(…) Jetzt will ich noch etwas sagen zu unseren westlichen Demokratien. Wenn wir unsere Zeitungen lesen, dann lesen wir immer, dass wir die Guten sind, die anderen sind die Bösen. Die anderen sind die Angreifer, haben angefangen und wir halten die Waffe nur in der Hand, um unsere hohen Werte zu verteidigen. Aber die Realität ist leider anders. Nur wir im Westen haben ein Militärbündnis, das NATO heißt. (…)
Die NATO-Länder sind verantwortlich für 70 Prozent allen Waffenhandels in der Welt. Diejenigen, die Kriege führen in der Welt, werden sie sehr wahrscheinlich mit unseren Waffen führen. Es gibt keinen anderen Staatenbund in der Welt, der etwas Ähnliches wie eine NATO hat. Warum haben wir das? Warum glauben wir, dass wir diese Art von Militär brauchen?
Im letzten Jahr hat der Wissenschaftliche Dienst des US-Kongresses einen Bericht herausgegeben, in dem steht, dass die Vereinigten Staaten seit dem Ende des Kalten Krieges mit Hilfe verschiedener Koalitionen von NATO-Partnern in 251 Fällen in anderen Ländern eingegriffen haben. Das heißt, die NATO und mehrere von unseren Mitgliedstaaten der NATO führen permanent Krieg. Es gab keinen Tag, wo wir nicht irgendwo im Krieg gewesen sind. Da sind die CIA-Operationen noch nicht mitgezählt. Auch Stellvertreterkriege wie der Ukraine-Krieg sind in dieser Zahl nicht enthalten. Es gibt keinen anderen Staat, kein anderes Staatenbündnis, das auch nur annähernd so oft militärisch in anderen Ländern eingegriffen hat wie der Westen.
Die Brown University, eine der größten Universitäten in den USA, hat in diesem Jahr einen Bericht verfasst über den „Krieg gegen den Terror“. Darin steht – das sind alles US-amerikanische Zahlen und keine Fake-News –, dass dieser Krieg seit 2002 4,5 Millionen Menschen das Leben gekostet hat, durch direkte und indirekte Einwirkung. Darin steht, dass dieser Krieg seit 2002 38 Millionen Menschen zu Flüchtlingen gemacht hat. Das ist unser Krieg gegen den Terror.
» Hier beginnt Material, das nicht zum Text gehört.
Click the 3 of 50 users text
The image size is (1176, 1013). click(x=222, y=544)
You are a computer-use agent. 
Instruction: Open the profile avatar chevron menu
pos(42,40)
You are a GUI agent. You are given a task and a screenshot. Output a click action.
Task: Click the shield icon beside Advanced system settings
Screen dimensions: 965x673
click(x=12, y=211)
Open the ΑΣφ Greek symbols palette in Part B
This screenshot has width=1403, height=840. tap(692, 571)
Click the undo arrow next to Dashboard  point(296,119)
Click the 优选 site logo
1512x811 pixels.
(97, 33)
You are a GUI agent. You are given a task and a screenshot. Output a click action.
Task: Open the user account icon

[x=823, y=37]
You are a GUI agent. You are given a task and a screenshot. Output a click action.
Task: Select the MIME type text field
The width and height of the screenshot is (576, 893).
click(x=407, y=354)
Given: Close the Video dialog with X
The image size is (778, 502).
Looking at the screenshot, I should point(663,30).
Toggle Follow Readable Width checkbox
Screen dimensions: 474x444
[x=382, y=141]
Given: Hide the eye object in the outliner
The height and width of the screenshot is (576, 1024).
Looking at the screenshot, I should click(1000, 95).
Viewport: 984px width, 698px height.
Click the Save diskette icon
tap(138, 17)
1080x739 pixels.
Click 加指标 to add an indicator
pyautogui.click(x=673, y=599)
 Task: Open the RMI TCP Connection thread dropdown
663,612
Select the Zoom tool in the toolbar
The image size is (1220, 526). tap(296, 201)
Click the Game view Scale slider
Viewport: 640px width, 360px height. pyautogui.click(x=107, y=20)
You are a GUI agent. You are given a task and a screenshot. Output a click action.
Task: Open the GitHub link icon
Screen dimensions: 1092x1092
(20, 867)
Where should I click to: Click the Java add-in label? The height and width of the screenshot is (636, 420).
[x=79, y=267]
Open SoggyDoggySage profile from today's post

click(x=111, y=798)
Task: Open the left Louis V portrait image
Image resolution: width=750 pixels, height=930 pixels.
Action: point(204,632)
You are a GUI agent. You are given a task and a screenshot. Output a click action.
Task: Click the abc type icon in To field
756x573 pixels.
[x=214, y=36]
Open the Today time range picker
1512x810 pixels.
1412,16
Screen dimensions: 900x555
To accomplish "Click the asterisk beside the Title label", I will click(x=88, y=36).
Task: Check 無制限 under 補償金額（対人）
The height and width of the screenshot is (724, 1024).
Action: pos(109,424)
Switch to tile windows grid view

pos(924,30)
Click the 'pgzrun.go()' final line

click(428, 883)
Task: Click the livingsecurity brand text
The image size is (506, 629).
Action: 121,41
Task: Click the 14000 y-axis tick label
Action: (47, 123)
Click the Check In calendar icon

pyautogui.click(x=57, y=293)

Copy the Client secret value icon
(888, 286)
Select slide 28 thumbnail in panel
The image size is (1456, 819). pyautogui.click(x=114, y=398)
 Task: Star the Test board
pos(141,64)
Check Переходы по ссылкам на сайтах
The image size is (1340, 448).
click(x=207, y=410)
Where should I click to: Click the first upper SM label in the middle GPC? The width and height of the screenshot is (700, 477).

Wir sind schuld an über vier Millionen zivilen Toten – ein sogenannter Kollateralschaden. Es gibt keinen anderen Staat, kein anderes Staatenbündnis, das verantwortlich ist für so viele zivile Tote.
Wir müssen umdenken. Und wir brauchen das nicht mit Waffen zu tun. Wir brauchen das nicht mit Gewalt zu tun. Ich denke, dass ein ganz kleines Wort das am besten beschreibt: Verstehen. (…) Wir müssen Ausgleich finden. Und das geht nur, indem wir das benutzen, was uns allen Menschen eigen ist: Verstand. Das kostet kein Geld. Dafür brauchen wir keine hundert Milliarden Sonderbudget. (…) Wir sollten jetzt der UNO-Charta folgen, die gesagt hat, wir müssen unsere Kräfte zusammenfassen, um den Weltfrieden zu bewahren. Erst dann können wir uns überlegen, in welcher Welt wir wirklich leben wollen.
Michael von der Schulenburg ist ehemaliger Stellvertretender Generalsekretär der Vereinten Nationen. Seine Rede wurde gekürzt und redaktionell bearbeitet.